No conversation about social mobility is complete without somebody mentioning what a good idea apprenticeships are. Countries like Germany, where apprenticeships are firmly embedded in the economy, demonstrate the modern day value of one of the world’s oldest systems for vocational training.

But in England, something strange has happened to apprenticeships since government reforms five years ago. There has been a sharp drop in the number of entry-level apprenticeships and apprentices are now just as likely to live in the poshest areas as the poorest ones.

Line chart of Apprenticeship starts in England by level showing The number of entry-level apprenticeships has plunged

The story of how this happened reveals a lot about the government’s struggle to boost productivity and make the economy work for everyone.

Between 2010 and 2015, apprenticeships grew quickly but they were too often short courses of poor quality which accredited existing employees for basic skills such as “making coffee, serving sandwiches or cleaning floors”, as an official Ofsted report found at the time.

In response, the government implemented a series of reforms to try to drive up quality and make sure apprenticeships were filling genuine skills gaps. Under new rules, an apprenticeship had to last for at least 12 months and involve 20 per cent of time in off-the-job training. Large employers were put on the hook for funding the system via a “use it or lose it” levy on their wage bills, which they could either spend on apprenticeships or hand over to the Treasury.
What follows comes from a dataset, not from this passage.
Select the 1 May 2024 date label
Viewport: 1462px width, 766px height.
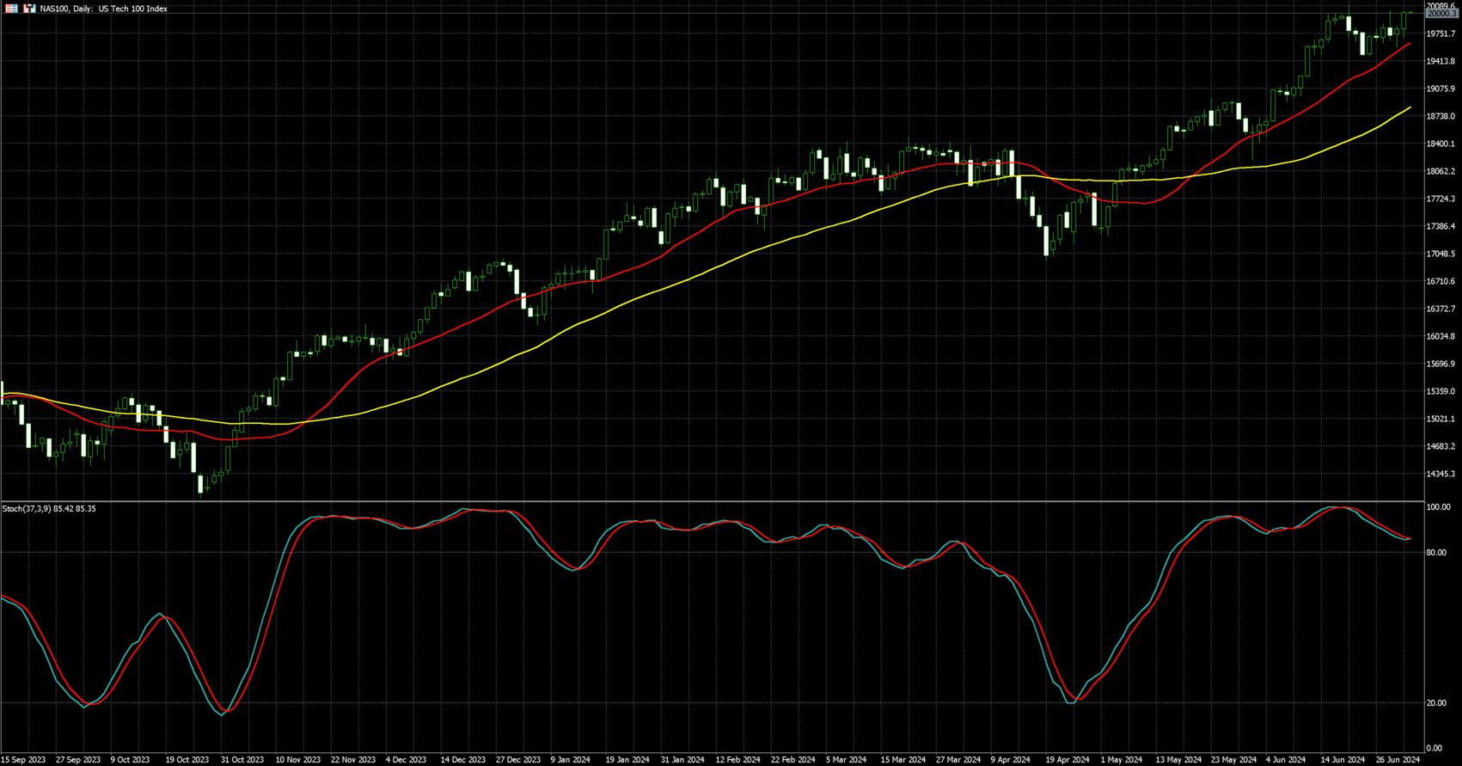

Many of these reforms were sensible. But it was possible to foresee how employers might respond. Just before the levy began, I wrote that the “new breed of British apprentice may in fact be a middle-aged employee taking notes in a management seminar”. That is indeed what has happened. Business schools enjoyed a boom in executive MBAs as large employers decided the most efficient way to spend their levy money was on expensive management apprenticeship courses for existing employees, while small and medium-sized companies struggled with the complexity of the new system.

In a recent analysis, the Business West chamber of commerce described this as “middle class capture” of the system. “Apprenticeships, previously widely used by young people and SMEs, are becoming increasingly dominated by older employees and larger companies; the area of the economy that needs the least support,” Business West policy analyst Georgina Navalles concluded.

Against that, one could argue it is a good thing if apprenticeships are no longer seen by England’s middle class as something for “other people’s children” but rather an attractive path for anyone to take. Yet it’s hard to cheer when the shift has involved a huge reduction in younger and poorer people’s participation.

Column chart of Number of apprentices, by deprivation-level of their home postcode showing Apprentices are now as likely to come from posh areas as poor ones

The number of apprenticeships has declined overall since 2015, especially at entry level. The number of under-25s starting apprenticeships each year dropped more than 40 per cent between 2014/15 and 2020/21. While home postcodes are not a perfect measure of socio-economic background, the number of apprentices from the most deprived areas has declined the most.

This bodes ill for economic productivity as well as social mobility. Analysis by the Centre for Vocational Education Research shows that people who start their apprenticeship when aged 19 to 24 receive a larger salary increase post-completion than individuals who began their apprenticeship when aged over 25. In most cases, the differential is around twice as large. This suggests apprenticeships are a bigger boost for skills and productivity when they are concentrated on young people.

The new system has also led to some problematic gaps in apprenticeship provision. A group of employers has created a Level 3 apprenticeship in plumbing and domestic heating which takes four years to complete, for example, but Patrick Mcleod, assistant principal at South Gloucestershire and Stroud College, says there is no longer a Level 2 apprenticeship standard in plumbing. In a typical year, the college would have started 45 apprentices on Level 2 plumbing and 15 on Level 3. Now it starts just 15 to 20 on Level 3.

There are reforms which could improve access while maintaining high standards, from more practical and financial support for SMEs to requirements on bigger companies to spend a proportion of their levy money on young new hires.

The government is right that apprenticeships should be a quality route to a decent career for people of any background. But right now, the system lets down the people who could benefit from it most.